T cell immunity and CMV

HCMV-specific CD8 T cells protect bone marrow transplant patients when used in cellular immunotherapy, and their long-term maintenance is enhanced by CD4 T cells. Importantly, a robust HCMV-specific CD4 T cell response strongly correlates with protection against congenital infection and fewer rejections in kidney transplant patients. In mice, CD4 T cells are absolutely required for controlling persistent MCMV replication in the salivary gland (SG), the main site where the virus replicates for months and is horizontally transmitted, and CD8 T cells provide no control in this organ. We were the first to identify MCMV epitope-specific CD4T cells that arise in several different genetic strains of mice, and are studying the potential of these cells to mediate vaccine protection. We have shown that cosignaling by several key immune pathways (e.g. B7-CD28, PDL1-PD1, OX40-OX40L, 41BB-41BBL) regulates the development and function of MCMV-specific T cells. In turn, viral inhibition of B7-CD28 and CD40-CD40L signaling helps the virus to establish persistent infection and blunt the antiviral CD4 T cell response. We believe that our studies of the mechanism(s) by which the diverse CMV-specific CD4 T cell response is generated will help elucidate how persistent infection is controlled and provide novel insight for vaccine development.
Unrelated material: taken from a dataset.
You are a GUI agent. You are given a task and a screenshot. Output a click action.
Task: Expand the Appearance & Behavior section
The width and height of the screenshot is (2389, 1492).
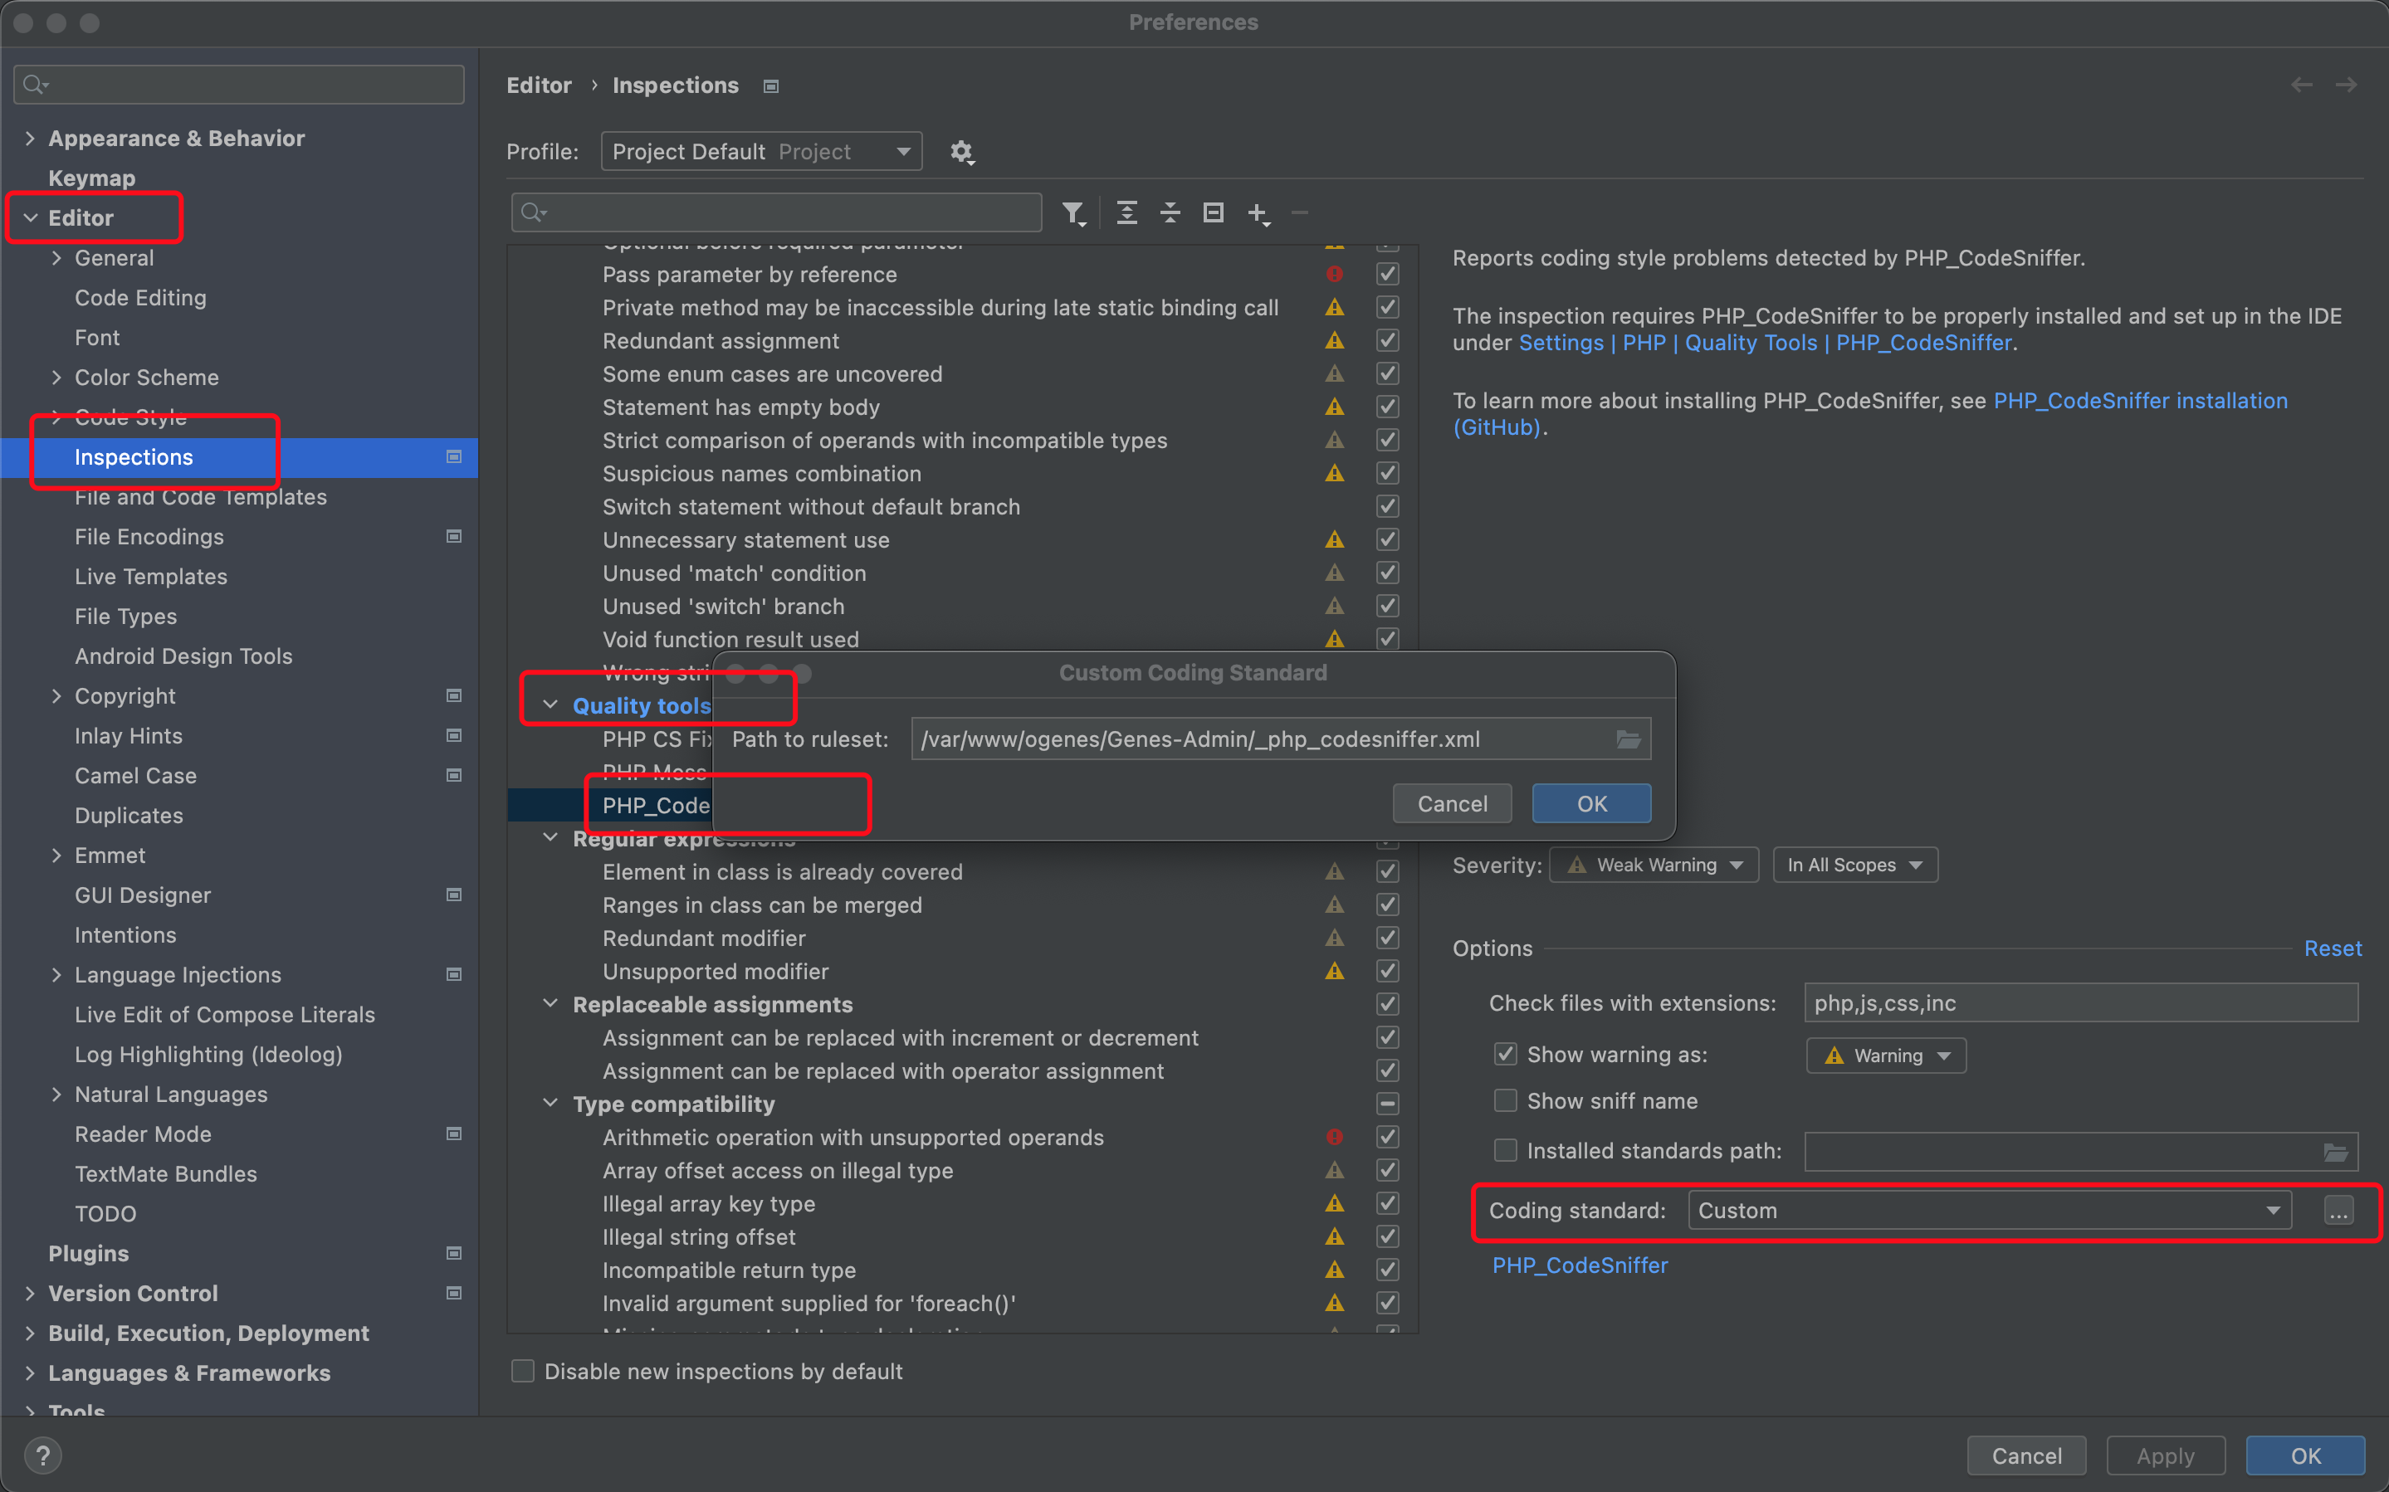31,138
CMV targets the immune checkpoint inhibitor BTLA

Virulent isolates of CMV encode the ul144 orf, and we identified UL144 as an orthologue of the herpesvirus entry mediator (HVEM), a member of the TNF receptor superfamily. When the immune checkpoint inhibitor B and T lymphocyte attenuator (BTLA) was identified as a ligand for HVEM, we showed that UL144 was a specific binding partner for BTLA, and not the other known HVEM ligands LIGHT, LTa and CD160. Strikingly, UL144 inhibits the activation of human T cells to a much greater degree than does HVEM, highlighting how CMV has evolved novel ways to inhibit antiviral immune responses. We have recently shown that UL144 is expressed in myeloid cells latently infected with HCMV, strongly suggesting that this viral protein plays a key role in promoting persistence of this virus in humans. In addition, UL144 can suppress the function of human natural killer (NK) cells by binding to BTLA. Further studies regarding the functional consequences of the UL144-BTLA interaction, both during lytic and latent infection, are a topic of current interest for our lab.

The lymphotoxin-Interferon antiviral immunity axis

Over the last 15 years our lab has been studying the link between lymphotoxins (LT) and the regulation of type I interferons (IFN-I) during CMV infection. Mice deficient in LT signaling pathways show increased susceptibility to infection with MCMV due to their inability to mount a strong, initial IFN-I response to infection. Triggering signaling by the LTß-receptor at the earliest times of CMV infection can restore IFN-I production and protect mice against MCMV infection, highlighting this pathway as critical for innate antiviral defense. We have shown that this LT-IFN axis is operable in stromal cells located in the splenic marginal zone (MZ), and that these MZ stromal cells make copious amounts of IFN-I, similar to the levels produced plasmacytoid dendritic cells (pDC). In addition, it is the this stromal-derived IFN-I that is critical for controlling replication of MCMV at the earliest times of infection, not that produced by pDC and other DC subsets. Signaling by LTß can also dramatically increase production of IFN-I in HCMV infected cells, indicating a conserved importance of this cytokine "axis" in the regulation of CMV pathogenesis.